Planning your social media content in advance enables you to think through what you’re posting and when the most optimal time is to post. This can also improve engagement rates and get people talking about your posts if your content is relevant and timely, no matter what industry you’re in. Planned, well-thought-out content will provide value, which is what Facebook cares most about.
While there have been several changes, one thing has stayed the same: Facebook is a pay-to-play platform. And if you want to reach the millions of potential customers that permeate Facebook every day, you’ll need to look beyond organic content and utilize paid media and the diversity it offers when it comes to reaching your target audience. But keep in mind that a lot of these attributes of quality content apply to ads, too.
The days of using Facebook as a platform to broadcast to the masses are dwindling as you read this. Facebook, like everything else in this world, is continually evolving. And also like everything else, there are pros and cons for all affected.
For consumers, it can be a relief to have a better personalized experience, with more control over what is seen.
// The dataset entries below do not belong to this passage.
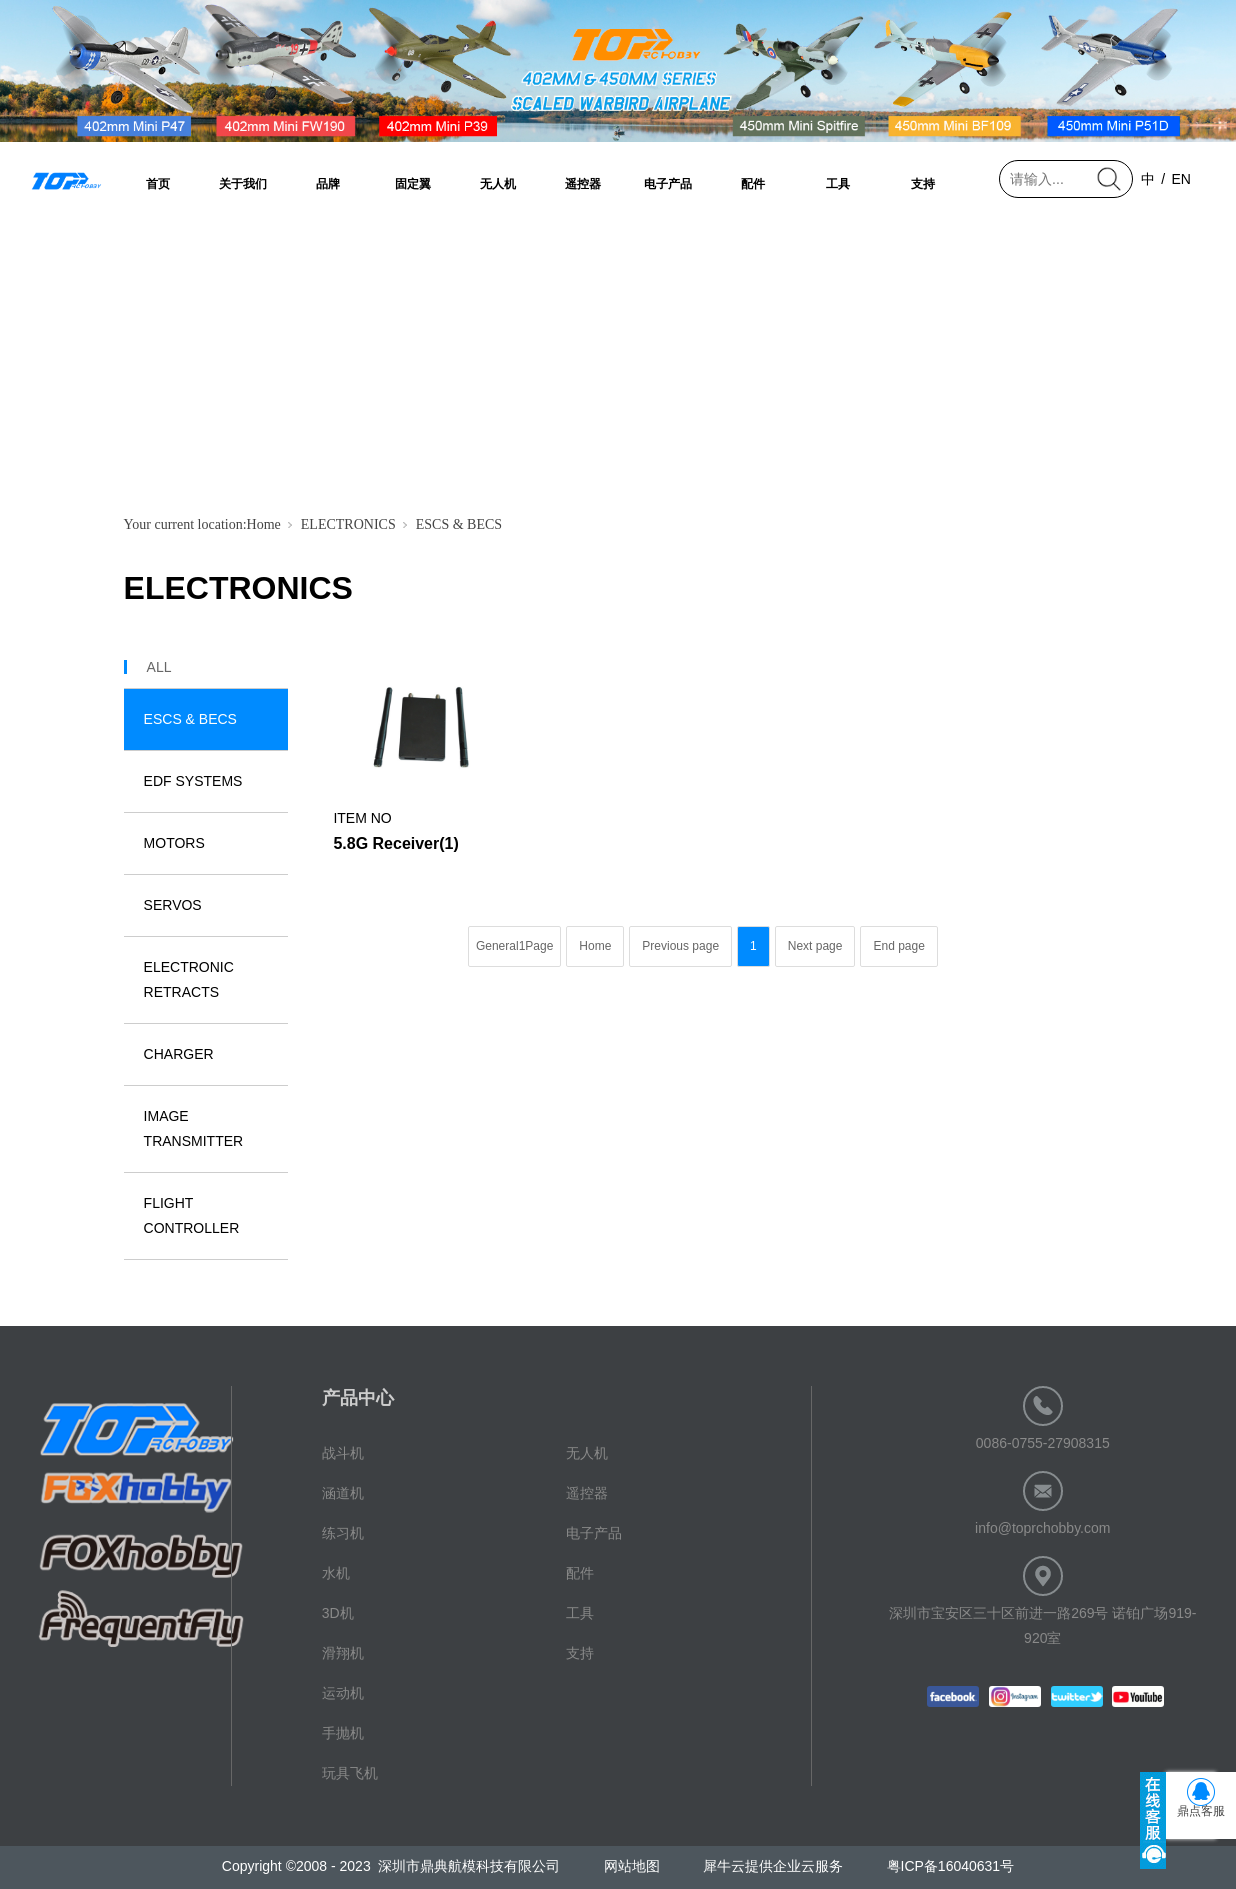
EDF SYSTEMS (193, 781)
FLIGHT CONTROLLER (192, 1215)
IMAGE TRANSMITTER (194, 1128)
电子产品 (668, 184)
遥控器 (583, 184)
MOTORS (174, 843)
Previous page (680, 946)
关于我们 (243, 184)
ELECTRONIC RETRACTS (189, 979)
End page (898, 946)
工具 (838, 184)
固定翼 (413, 184)
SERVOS (173, 905)
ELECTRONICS (348, 524)
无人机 (498, 184)
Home (264, 524)
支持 (923, 184)
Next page (815, 946)
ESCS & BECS (459, 524)
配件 (753, 184)
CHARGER (179, 1054)
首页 (158, 184)
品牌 (328, 184)
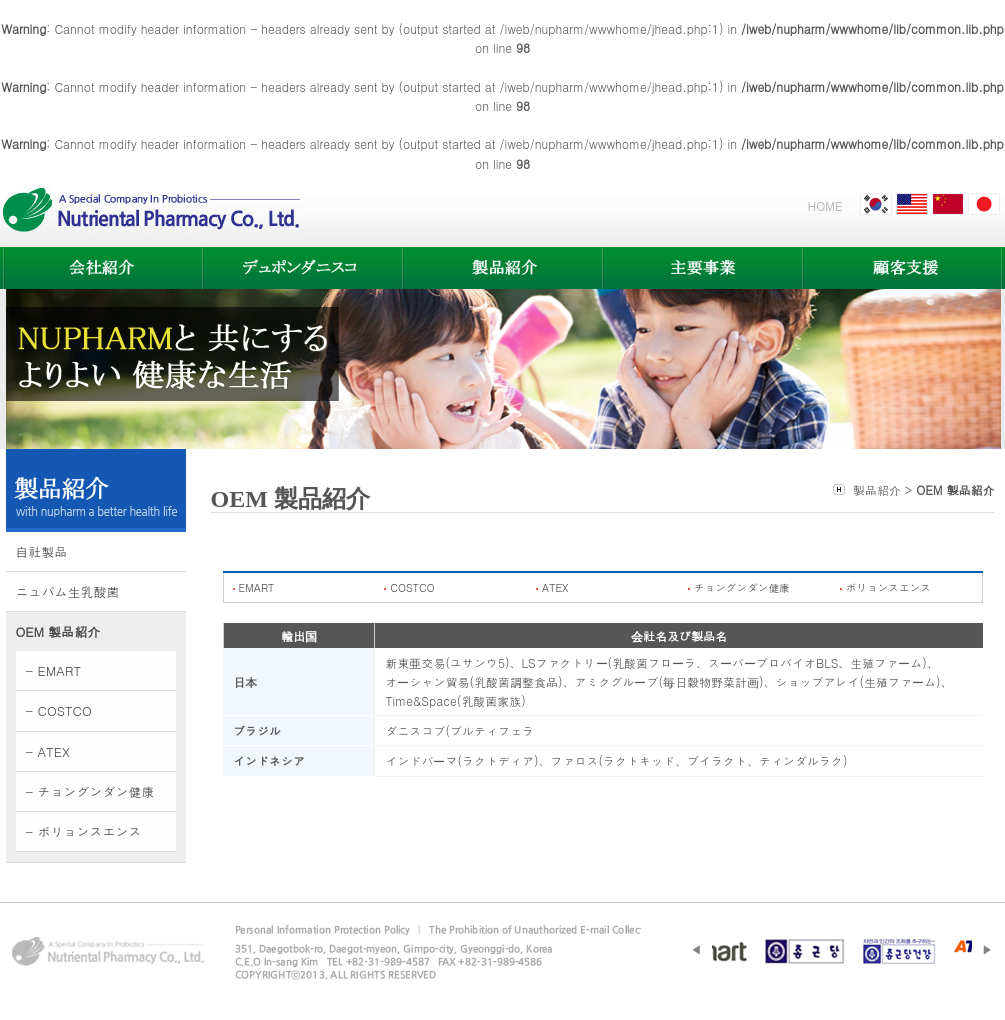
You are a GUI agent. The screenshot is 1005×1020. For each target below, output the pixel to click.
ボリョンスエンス (888, 587)
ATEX (555, 587)
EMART (257, 587)
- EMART (54, 670)
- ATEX (48, 751)
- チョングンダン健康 (90, 791)
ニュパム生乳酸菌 (68, 591)
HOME (825, 205)
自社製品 (42, 551)
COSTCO (412, 587)
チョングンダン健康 (742, 587)
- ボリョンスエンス (84, 831)
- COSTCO (59, 710)
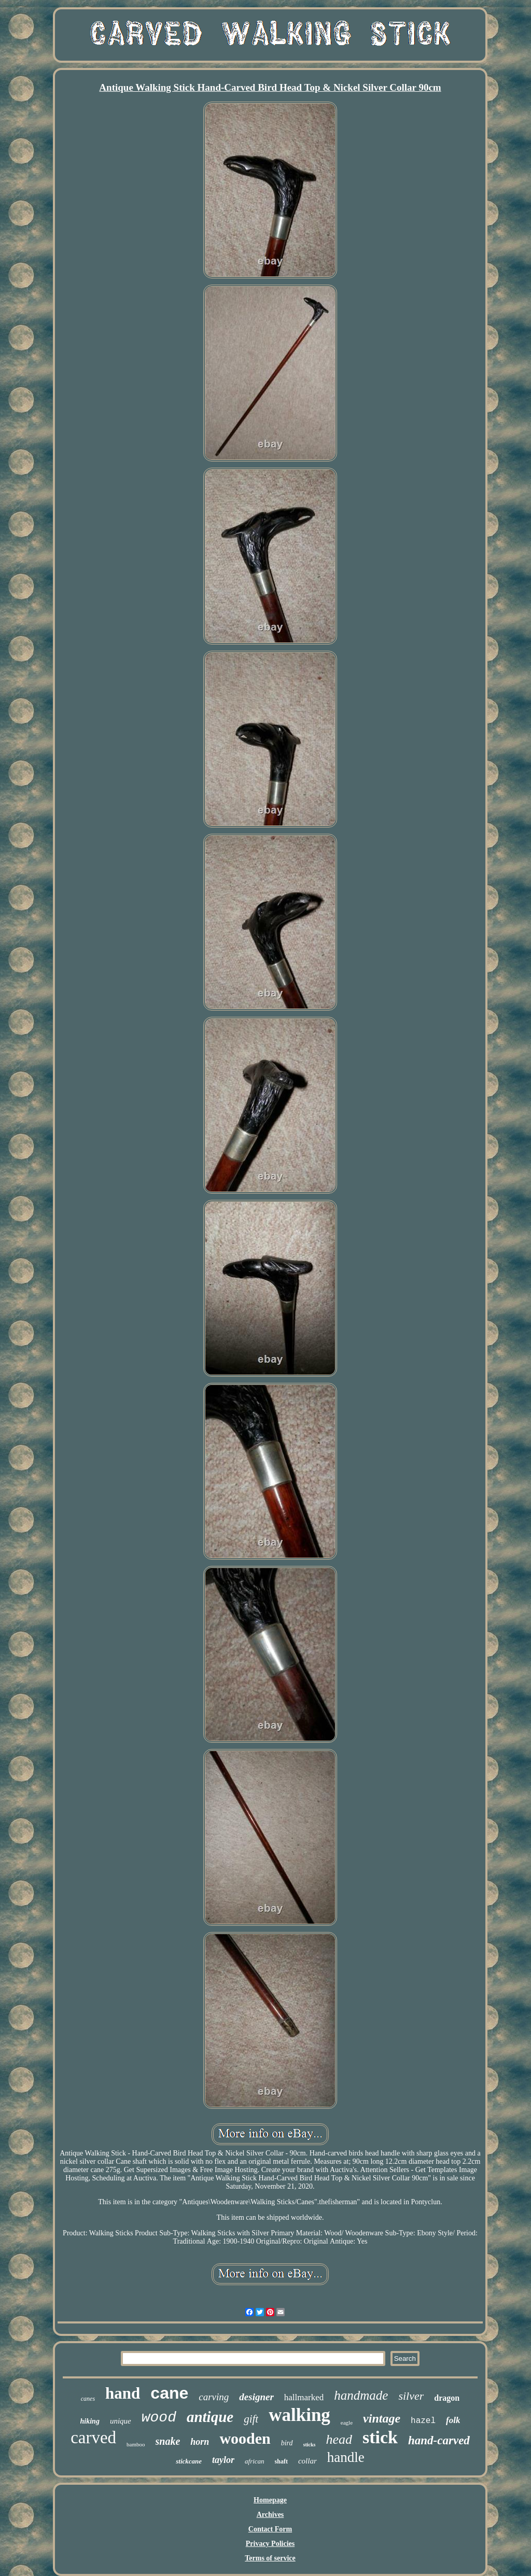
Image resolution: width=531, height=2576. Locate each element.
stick (380, 2437)
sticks (309, 2444)
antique (210, 2417)
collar (307, 2461)
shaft (281, 2461)
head (339, 2439)
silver (411, 2395)
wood (159, 2418)
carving (214, 2396)
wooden (244, 2438)
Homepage (270, 2500)
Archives (270, 2514)
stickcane (189, 2461)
For marketers, it can be frustrating to have put so much effort into building a solid follower base for the algorithm to not be in your favor. It causes us to work harder, yet ignites our creativity in chasing new ways to captivate our audiences.
While Facebook is still one of the top platforms available for marketers, it doesn’t look like the algorithm changes will be reverting back anytime soon, so you’ll want to have realistic expectations and diversify the channels you use for a solid demand generation strategy. This includes other social networks and Google AdWords.